PAGE EXTRACT.
The gender identity movement, she said, stole a comprehensive name for the group of people she fights for because it is now "transphobic" to label them "women" and "girls."
"What we are seeing is the legal erasure of the material reality of sex and this redefinition of sex as a set of, in my opinion, odious sex role stereotypes you identify with," she added.
When Singleton began speaking out against gender identity statutes, she told those in attendance, she endured vitriolic threats, a letter writing campaign, and boycotts. Some even wrote to her licensing board to get her nursing license revoked since she committed the "hate crime" of "refusing to honor the preferred pronouns of a serial child rapist."
"This is a railroading of complete insanity," Singleton asserted. "For some reason I have friends on the left who will go on and on telling me that sex is just a social construct, it doesn't really exist. But for some reason, if they want to have backyard eggs they know to just get hens."
Kami Mueller, communications director for the North Carolina Republican Party who was instrumental in defending the controversial HB2 law in that state, noted that the man who spearheaded the city of Charlotte's push to craft a gender identity ordinance opening up women's bathrooms to men identifying as women, is himself a registered sex offender.
"Our whole state has been branded in a negative light simply because our former governor, Governor Pat McCrory, our state legislature and our awesome lieutenant governor Dan Forest have fought to protect women like me, little girls like my nieces from Charlotte," Mueller said.
North Carolina's current governor, Roy Cooper, a Democrat, has recently proposed a repeal of HB2, she said.
"It's essentially a 'Look but don't touch' [bill] ... [he] is trying to make voyeurism legal, essentially," she continued.
Singleton urged conservative allies not to fight this only on religious freedom grounds, while acknowledging the validity of First Amendment arguments, but on the basis of reason. With gender identity laws and the alarming normalization of sex changes and gender transitions today, where sometimes young people are taking bone-destroying hormone suppressants, "children are being sterilized, and it absolutely is eugenics that is happening," Singleton said.

Item location entries
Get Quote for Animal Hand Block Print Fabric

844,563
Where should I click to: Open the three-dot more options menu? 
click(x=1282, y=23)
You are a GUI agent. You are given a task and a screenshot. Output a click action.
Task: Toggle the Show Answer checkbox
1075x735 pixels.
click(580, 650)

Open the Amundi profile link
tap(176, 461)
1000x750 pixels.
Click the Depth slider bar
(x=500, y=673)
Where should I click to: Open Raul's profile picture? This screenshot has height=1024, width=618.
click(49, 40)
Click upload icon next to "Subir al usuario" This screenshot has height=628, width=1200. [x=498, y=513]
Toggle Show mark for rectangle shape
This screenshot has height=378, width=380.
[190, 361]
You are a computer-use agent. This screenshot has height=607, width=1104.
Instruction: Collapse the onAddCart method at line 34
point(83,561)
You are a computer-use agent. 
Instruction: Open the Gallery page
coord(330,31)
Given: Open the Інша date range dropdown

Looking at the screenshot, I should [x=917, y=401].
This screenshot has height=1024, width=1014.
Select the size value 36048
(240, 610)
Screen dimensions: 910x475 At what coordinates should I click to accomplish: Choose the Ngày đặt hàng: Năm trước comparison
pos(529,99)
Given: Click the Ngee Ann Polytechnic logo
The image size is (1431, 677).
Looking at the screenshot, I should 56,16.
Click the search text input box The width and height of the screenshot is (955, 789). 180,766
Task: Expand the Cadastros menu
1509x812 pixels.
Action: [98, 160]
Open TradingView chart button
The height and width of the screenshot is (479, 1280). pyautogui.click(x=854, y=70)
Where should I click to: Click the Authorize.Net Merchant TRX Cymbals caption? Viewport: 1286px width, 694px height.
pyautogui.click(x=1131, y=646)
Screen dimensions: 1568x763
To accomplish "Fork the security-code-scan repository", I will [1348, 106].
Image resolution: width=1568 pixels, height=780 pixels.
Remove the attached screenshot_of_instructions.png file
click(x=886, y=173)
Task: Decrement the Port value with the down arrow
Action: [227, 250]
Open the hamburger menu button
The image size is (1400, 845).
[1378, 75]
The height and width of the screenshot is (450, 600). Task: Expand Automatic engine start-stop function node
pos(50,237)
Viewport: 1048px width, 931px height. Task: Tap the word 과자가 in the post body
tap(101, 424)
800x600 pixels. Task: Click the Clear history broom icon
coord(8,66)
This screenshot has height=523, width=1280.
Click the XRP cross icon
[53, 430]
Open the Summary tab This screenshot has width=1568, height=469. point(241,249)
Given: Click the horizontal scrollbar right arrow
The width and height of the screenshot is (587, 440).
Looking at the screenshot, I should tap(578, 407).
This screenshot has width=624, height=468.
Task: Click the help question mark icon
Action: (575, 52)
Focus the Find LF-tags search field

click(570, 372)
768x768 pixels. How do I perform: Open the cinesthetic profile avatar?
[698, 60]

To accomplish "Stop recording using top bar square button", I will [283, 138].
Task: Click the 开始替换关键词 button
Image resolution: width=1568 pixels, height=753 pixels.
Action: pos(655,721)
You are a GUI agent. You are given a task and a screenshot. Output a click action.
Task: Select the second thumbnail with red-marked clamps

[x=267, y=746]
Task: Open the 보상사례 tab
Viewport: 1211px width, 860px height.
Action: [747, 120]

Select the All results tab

INSTRUCTIONS.
A) Can you duplicate the passage on gender identity laws word for word, beginning at the words "Kami Mueller, communications" and stopping after the words "registered sex offender."?
B) Can you express the lines of the listing as a numbered list, beginning at the line that has "Open the Amundi profile link" and stopping after the line that has "pyautogui.click(x=1131, y=646)", with both of those lines included and any blank lines left out?
The listing is unrelated to the passage on gender identity laws.

SOLUTIONS IN ORDER.
A)
Kami Mueller, communications director for the North Carolina Republican Party who was instrumental in defending the controversial HB2 law in that state, noted that the man who spearheaded the city of Charlotte's push to craft a gender identity ordinance opening up women's bathrooms to men identifying as women, is himself a registered sex offender.

B)
1. Open the Amundi profile link
2. tap(176, 461)
3. 1000x750 pixels.
4. Click the Depth slider bar
5. (x=500, y=673)
6. Where should I click to: Open Raul's profile picture? This screenshot has height=1024, width=618.
7. click(49, 40)
8. Click upload icon next to "Subir al usuario" This screenshot has height=628, width=1200. [x=498, y=513]
9. Toggle Show mark for rectangle shape
10. This screenshot has height=378, width=380.
11. [190, 361]
12. You are a computer-use agent. This screenshot has height=607, width=1104.
13. Instruction: Collapse the onAddCart method at line 34
14. point(83,561)
15. You are a computer-use agent. 
16. Instruction: Open the Gallery page
17. coord(330,31)
18. Given: Open the Інша date range dropdown
19. Looking at the screenshot, I should [x=917, y=401].
20. This screenshot has height=1024, width=1014.
21. Select the size value 36048
22. (240, 610)
23. Screen dimensions: 910x475 At what coordinates should I click to accomplish: Choose the Ngày đặt hàng: Năm trước comparison
24. pos(529,99)
25. Given: Click the Ngee Ann Polytechnic logo
26. The image size is (1431, 677).
27. Looking at the screenshot, I should 56,16.
28. Click the search text input box The width and height of the screenshot is (955, 789). 180,766
29. Task: Expand the Cadastros menu
30. 1509x812 pixels.
31. Action: [98, 160]
32. Open TradingView chart button
33. The height and width of the screenshot is (479, 1280). pyautogui.click(x=854, y=70)
34. Where should I click to: Click the Authorize.Net Merchant TRX Cymbals caption? Viewport: 1286px width, 694px height.
35. pyautogui.click(x=1131, y=646)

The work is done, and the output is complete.